» Provided material

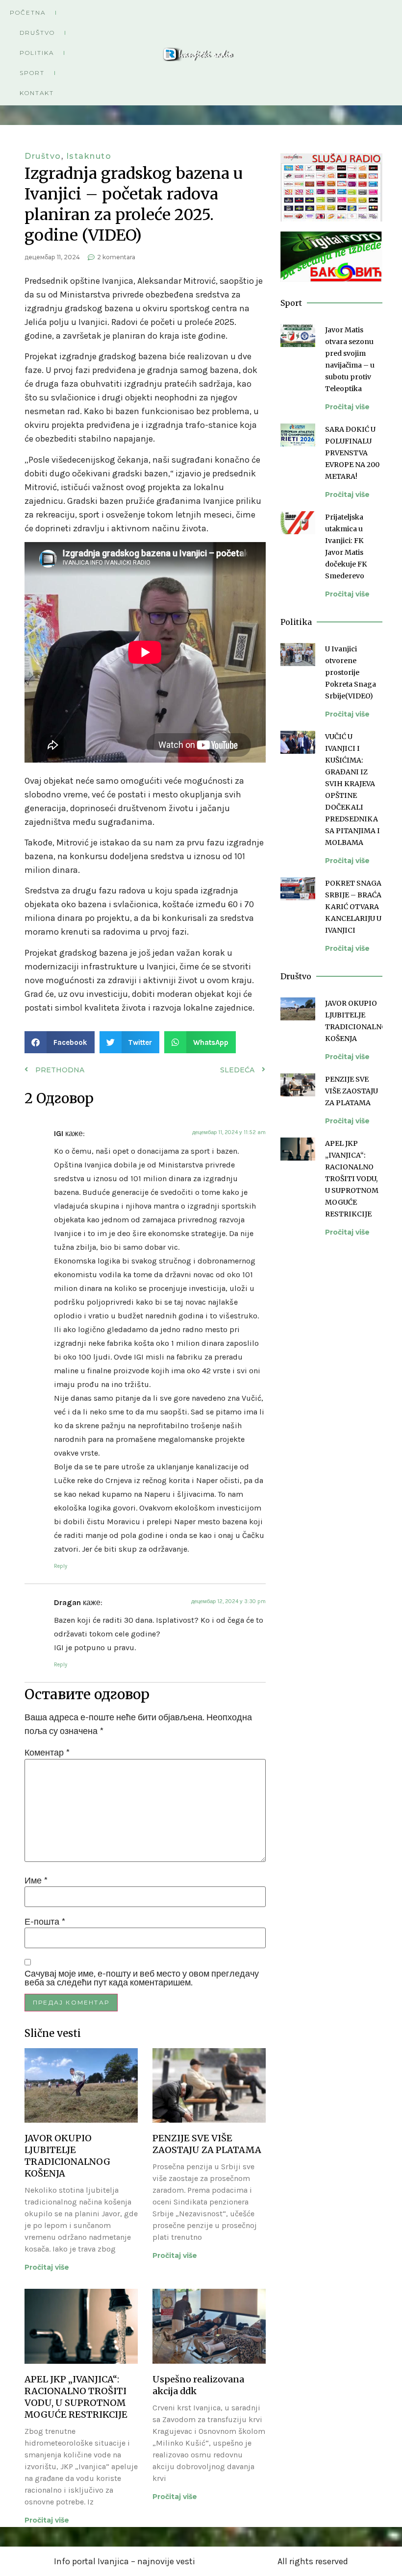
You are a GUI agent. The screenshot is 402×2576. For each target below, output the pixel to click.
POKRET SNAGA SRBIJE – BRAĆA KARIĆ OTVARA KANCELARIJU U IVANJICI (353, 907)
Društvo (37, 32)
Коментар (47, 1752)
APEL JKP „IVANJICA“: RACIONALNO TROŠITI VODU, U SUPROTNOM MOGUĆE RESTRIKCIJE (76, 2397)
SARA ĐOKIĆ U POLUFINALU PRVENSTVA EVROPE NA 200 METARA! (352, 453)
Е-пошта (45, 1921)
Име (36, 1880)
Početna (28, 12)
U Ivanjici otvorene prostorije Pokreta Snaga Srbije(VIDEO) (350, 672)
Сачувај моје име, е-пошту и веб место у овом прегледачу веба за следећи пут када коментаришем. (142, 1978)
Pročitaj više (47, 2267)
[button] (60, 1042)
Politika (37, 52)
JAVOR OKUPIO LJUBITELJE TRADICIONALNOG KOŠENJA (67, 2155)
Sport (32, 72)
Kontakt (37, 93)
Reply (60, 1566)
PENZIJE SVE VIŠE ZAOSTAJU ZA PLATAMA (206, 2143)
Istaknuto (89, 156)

--

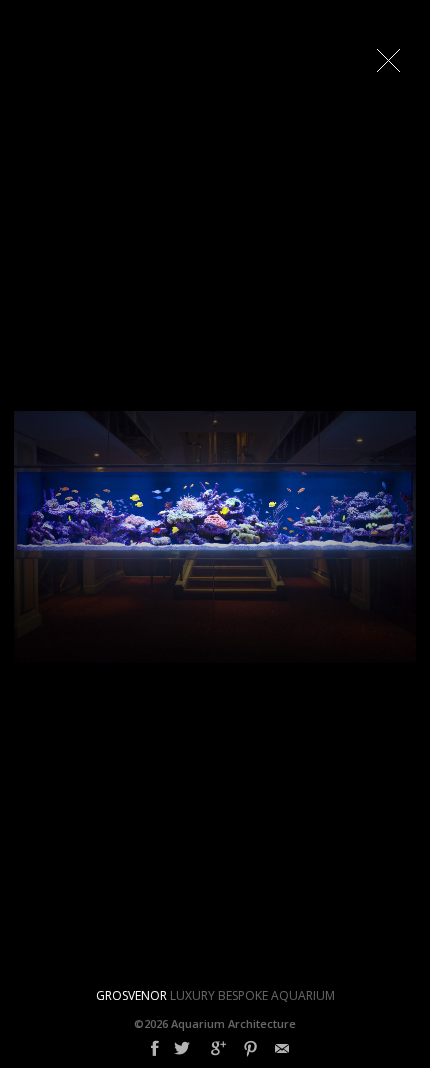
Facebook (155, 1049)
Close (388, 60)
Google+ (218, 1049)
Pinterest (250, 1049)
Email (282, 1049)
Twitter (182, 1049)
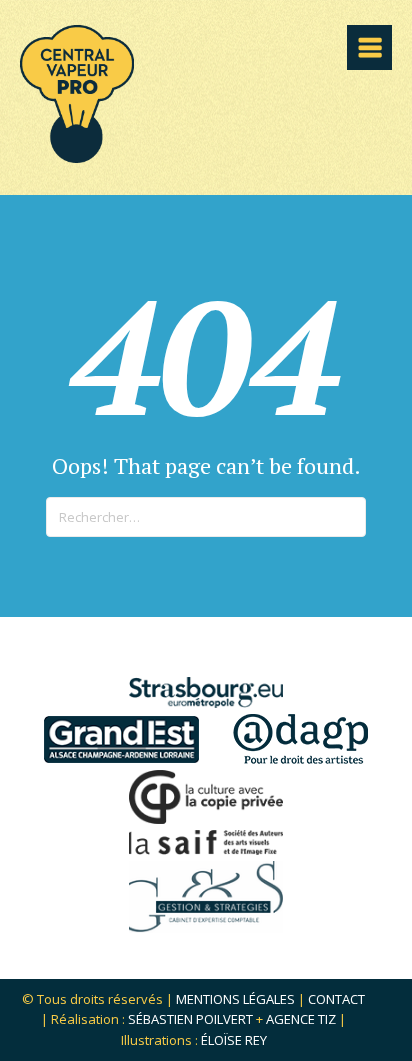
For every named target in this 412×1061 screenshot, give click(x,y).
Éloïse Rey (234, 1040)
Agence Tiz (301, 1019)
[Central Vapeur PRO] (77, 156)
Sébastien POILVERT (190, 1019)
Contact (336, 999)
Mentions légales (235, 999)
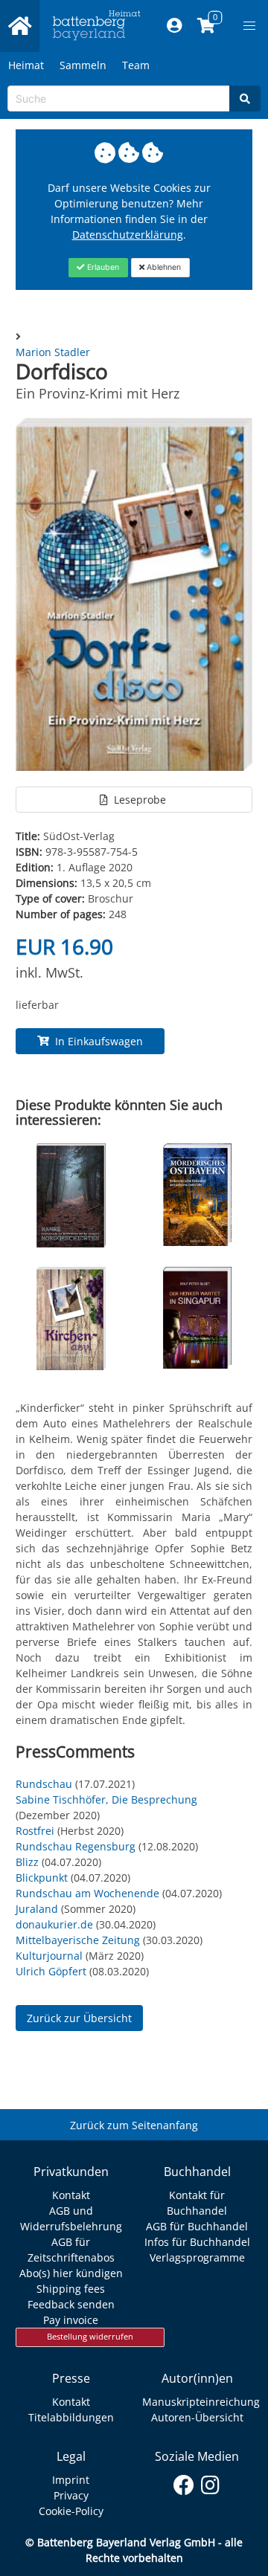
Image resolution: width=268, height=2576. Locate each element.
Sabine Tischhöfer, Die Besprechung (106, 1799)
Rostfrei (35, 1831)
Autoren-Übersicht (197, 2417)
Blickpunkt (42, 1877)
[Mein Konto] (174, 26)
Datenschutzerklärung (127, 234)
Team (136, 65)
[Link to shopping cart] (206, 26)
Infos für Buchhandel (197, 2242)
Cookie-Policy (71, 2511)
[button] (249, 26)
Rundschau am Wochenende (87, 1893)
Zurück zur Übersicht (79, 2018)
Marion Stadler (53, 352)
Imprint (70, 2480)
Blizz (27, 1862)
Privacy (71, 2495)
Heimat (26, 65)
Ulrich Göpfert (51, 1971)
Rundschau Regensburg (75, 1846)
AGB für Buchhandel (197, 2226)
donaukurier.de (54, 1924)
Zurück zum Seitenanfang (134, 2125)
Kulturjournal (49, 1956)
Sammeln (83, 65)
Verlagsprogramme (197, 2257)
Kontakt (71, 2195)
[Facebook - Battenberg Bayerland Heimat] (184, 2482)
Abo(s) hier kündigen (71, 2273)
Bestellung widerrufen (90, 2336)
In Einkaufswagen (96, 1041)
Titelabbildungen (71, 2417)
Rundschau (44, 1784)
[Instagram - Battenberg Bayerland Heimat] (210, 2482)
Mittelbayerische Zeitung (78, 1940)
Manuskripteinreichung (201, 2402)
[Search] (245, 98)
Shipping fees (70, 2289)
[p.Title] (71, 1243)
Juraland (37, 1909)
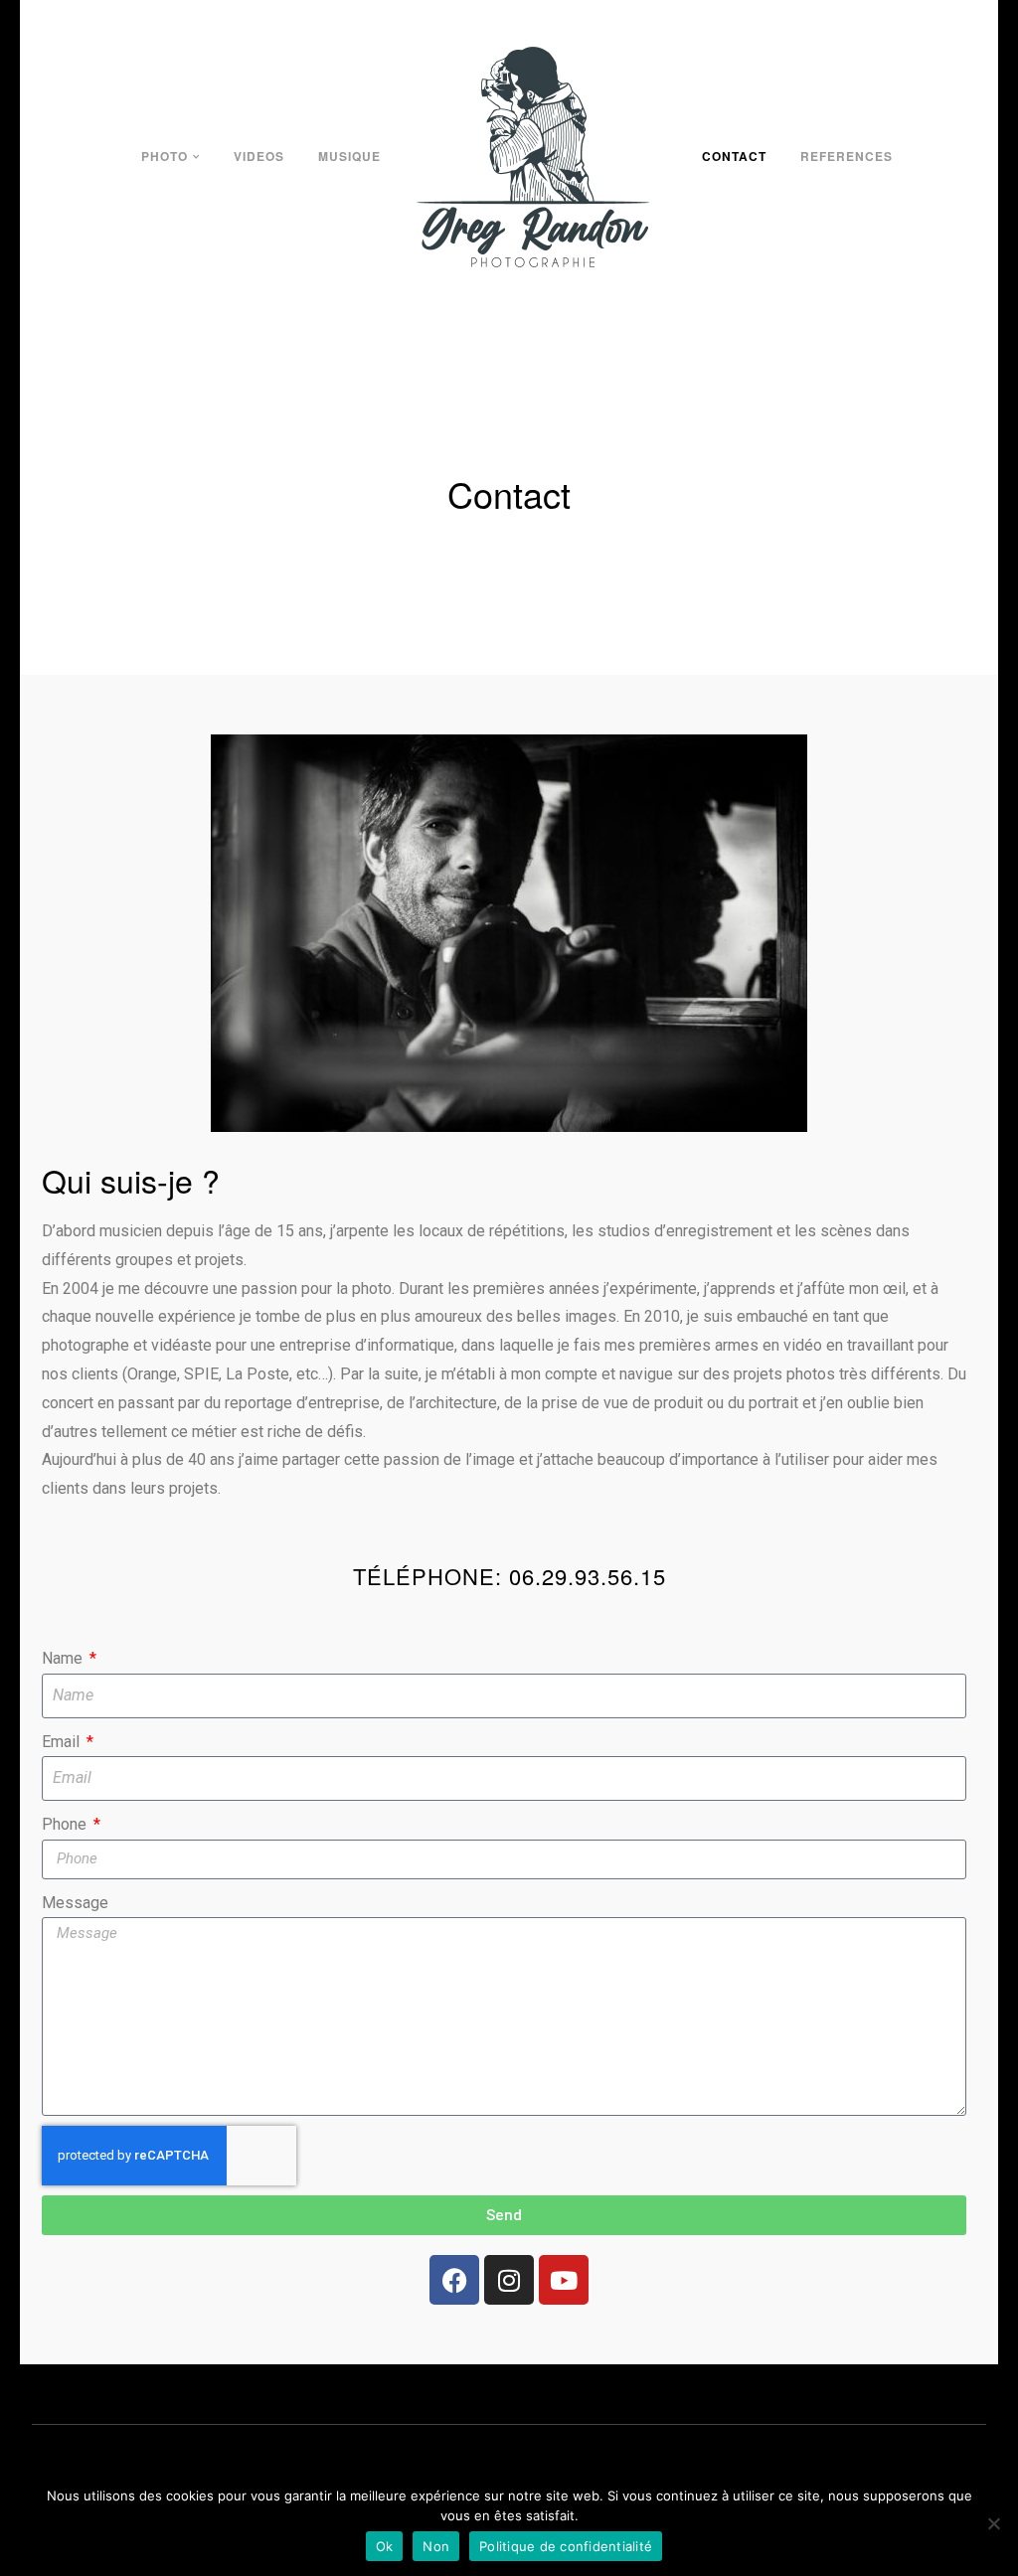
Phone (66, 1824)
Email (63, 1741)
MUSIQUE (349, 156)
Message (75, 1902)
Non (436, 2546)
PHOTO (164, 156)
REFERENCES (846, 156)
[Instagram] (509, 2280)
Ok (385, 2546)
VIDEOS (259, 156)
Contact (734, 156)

» Required action
The response should hold exactly the lines starting at the line with "You are a GUI" and ending at the line with "U Ivanjici otvorene", and no other line of the material above.

» Task response
You are a GUI agent. The screenshot is 402×2576. For each target below, output the pixel to click.
POKRET SNAGA SRBIJE – BRAĆA KARIĆ OTVARA KANCELARIJU U IVANJICI (353, 907)
Društvo (37, 32)
Коментар (47, 1752)
APEL JKP „IVANJICA“: RACIONALNO TROŠITI VODU, U SUPROTNOM MOGUĆE RESTRIKCIJE (76, 2397)
SARA ĐOKIĆ U POLUFINALU PRVENSTVA EVROPE NA 200 METARA! (352, 453)
Е-пошта (45, 1921)
Име (36, 1880)
Početna (28, 12)
U Ivanjici otvorene prostorije Pokreta Snaga Srbije(VIDEO) (350, 672)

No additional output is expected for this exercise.